= 1939 in fine arts of the Soviet Union =

The year 1939 was marked by many events that left an imprint on the history of Soviet and Russian fine arts.

==Events==
- January 30 — The Sixth Exhibition of the Moscow Union of Artists was opened in the Central Exhibition Hall. Exhibited 780 works of 299 artists. The participants were Vasily Baksheev, Sergey Gerasimov, Mikhail Kuprijanov, Mikhail Matorin, Dmitriy Nalbandyan, Piotr Petrovichev, Arcady Plastov, Piotr Pokarzhevsky, Fyodor Reshetnikov, David Shterenberg, Leonard Turzhansky, and other important Soviet artists.
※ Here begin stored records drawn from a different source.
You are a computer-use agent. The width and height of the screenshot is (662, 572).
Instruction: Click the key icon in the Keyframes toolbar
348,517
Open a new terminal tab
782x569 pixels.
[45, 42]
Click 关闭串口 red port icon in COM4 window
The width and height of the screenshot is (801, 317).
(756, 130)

- March 12 — All-Union Art Exhibition dedicated to 20th Anniversary of Komsomol was opened in Tretyakov gallery in Moscow. Exhibited 903 works of 478 artists. The participants were Piotr Belousov, Aleksandr Deyneka, Piotr Vasiliev, Nina Veselova, Alexei Eremin, Vecheslav Zagonek, Alexander Lubimov, Yuri Neprintsev, Martiros Saryan, and other important Soviet artists.
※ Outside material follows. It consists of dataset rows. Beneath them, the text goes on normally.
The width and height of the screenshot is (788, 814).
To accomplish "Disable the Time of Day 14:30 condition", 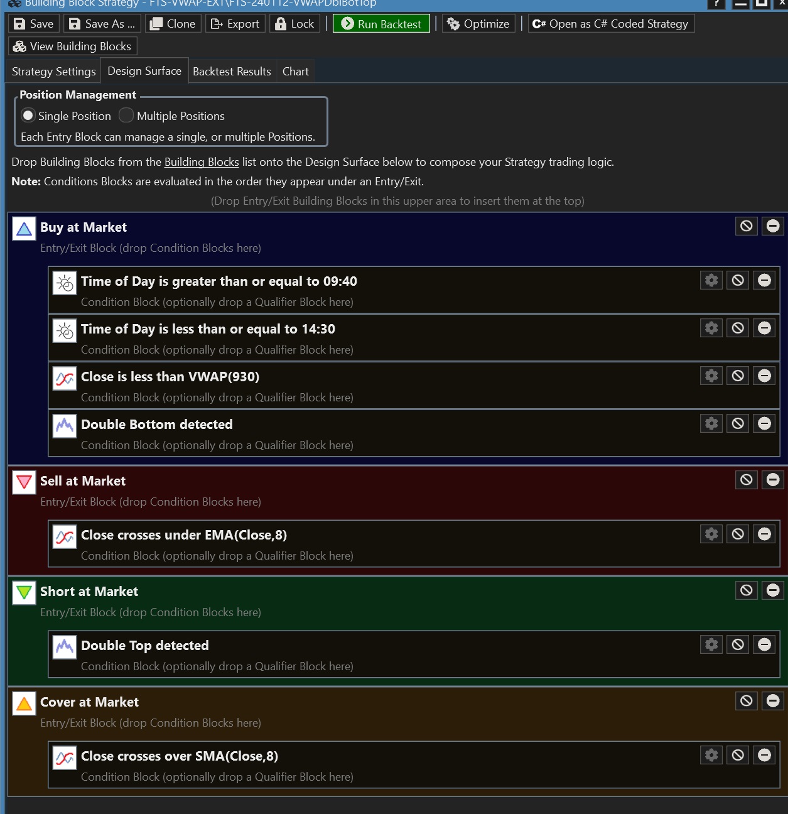I will (x=738, y=328).
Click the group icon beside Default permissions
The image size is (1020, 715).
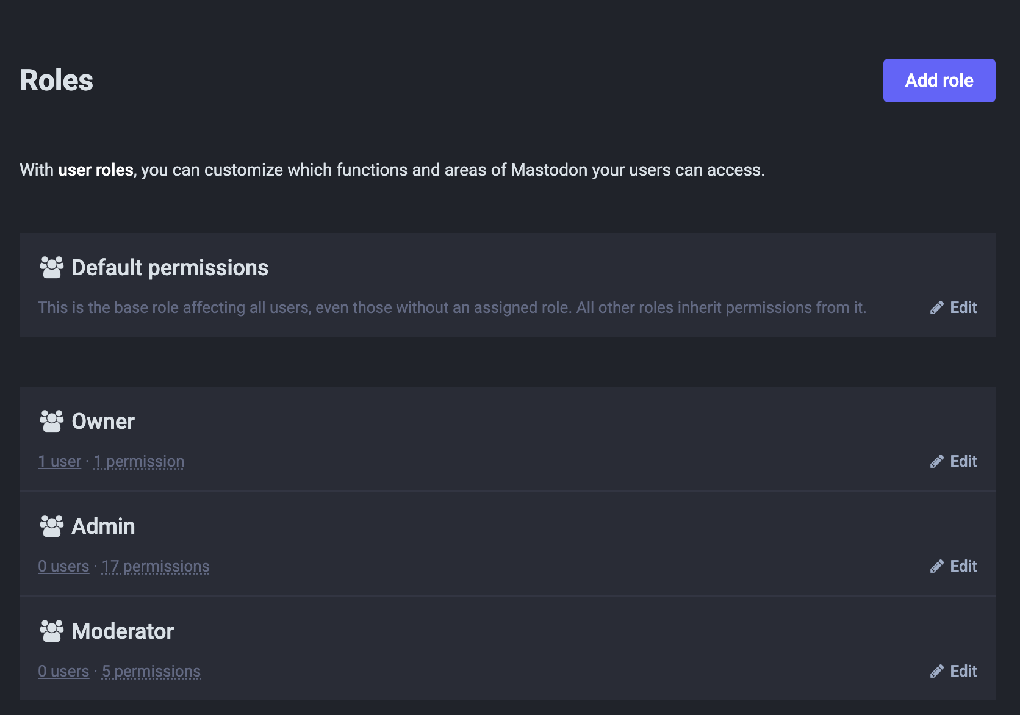(52, 267)
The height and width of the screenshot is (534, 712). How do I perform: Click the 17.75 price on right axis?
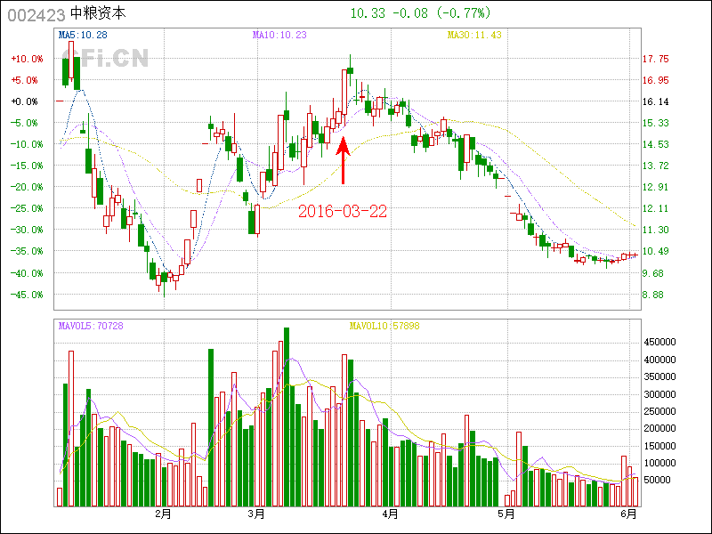pos(655,59)

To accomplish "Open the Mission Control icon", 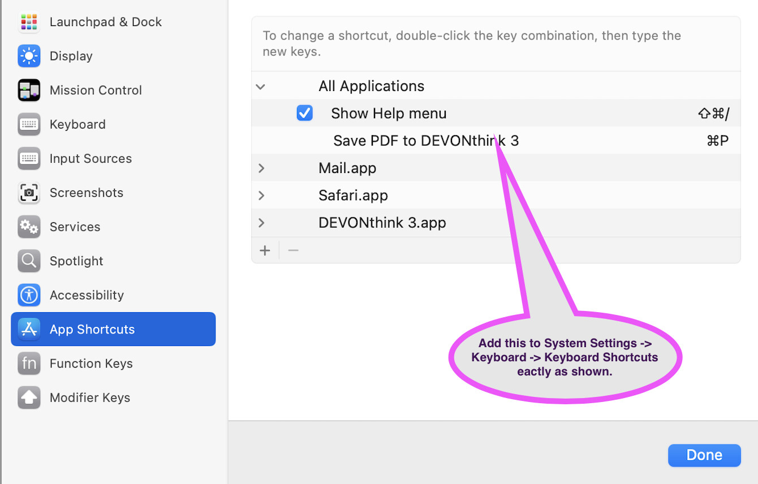I will coord(29,90).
- March 18 — All-Union Art Exhibition named «Industry of Socialism» was opened in Moscow. Exhibited 1015 works of 459 artists. The participants were Mikhail Avilov, Samuil Adlivankin, Sergey Gerasimov, Aleksandr Gerasimov, Igor Grabar, Boris Ioganson, Aleksandr Laktionov, Alexander Lubimov, Mikhail Platunov, Arcady Rylov, Arcady Plastov, Piotr Pokarzhevsky, Fyodor Reshetnikov, Vladimir Serov, David Shterenberg, and other important Soviet artists.

==Births==
- February 5 — Irina Getmanskaya (Гетманская Ирина Ивановна), Soviet Russian painter.
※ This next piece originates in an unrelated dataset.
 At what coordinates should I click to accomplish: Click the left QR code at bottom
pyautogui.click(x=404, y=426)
- September 14 — Nina Suzdaleva (Суздалева Нина Владимировна), Russian Soviet painter (d. 1988; see 1988 in fine arts of the Soviet Union).

== Deaths ==
- January 19 — Vladimir Shchuko (Щуко Владимир Алексеевич), Russian architect (b. 1878).
- February 7 — Boris Grigoriev (Григорьев Борис Дмитриевич), Russian painter and graphic artist (b. 1886).
- February 15 — Kuzma Petrov-Vodkin (Петров-Водкин Кузьма Сергеевич), Russian painter and art educator (b. 1878).
- May 6 — Konstantin Somov (Сомов Константин Андреевич), Russian painter and graphic artist (b. 1869).
- June 22 — Arcady Rylov (Рылов Аркадий Александрович), Russian painter and art educator (b. 1870).
- August 14 — Isaak Brodsky (Бродский Исаак Израилевич), Russian painter and art educator (b. 1883).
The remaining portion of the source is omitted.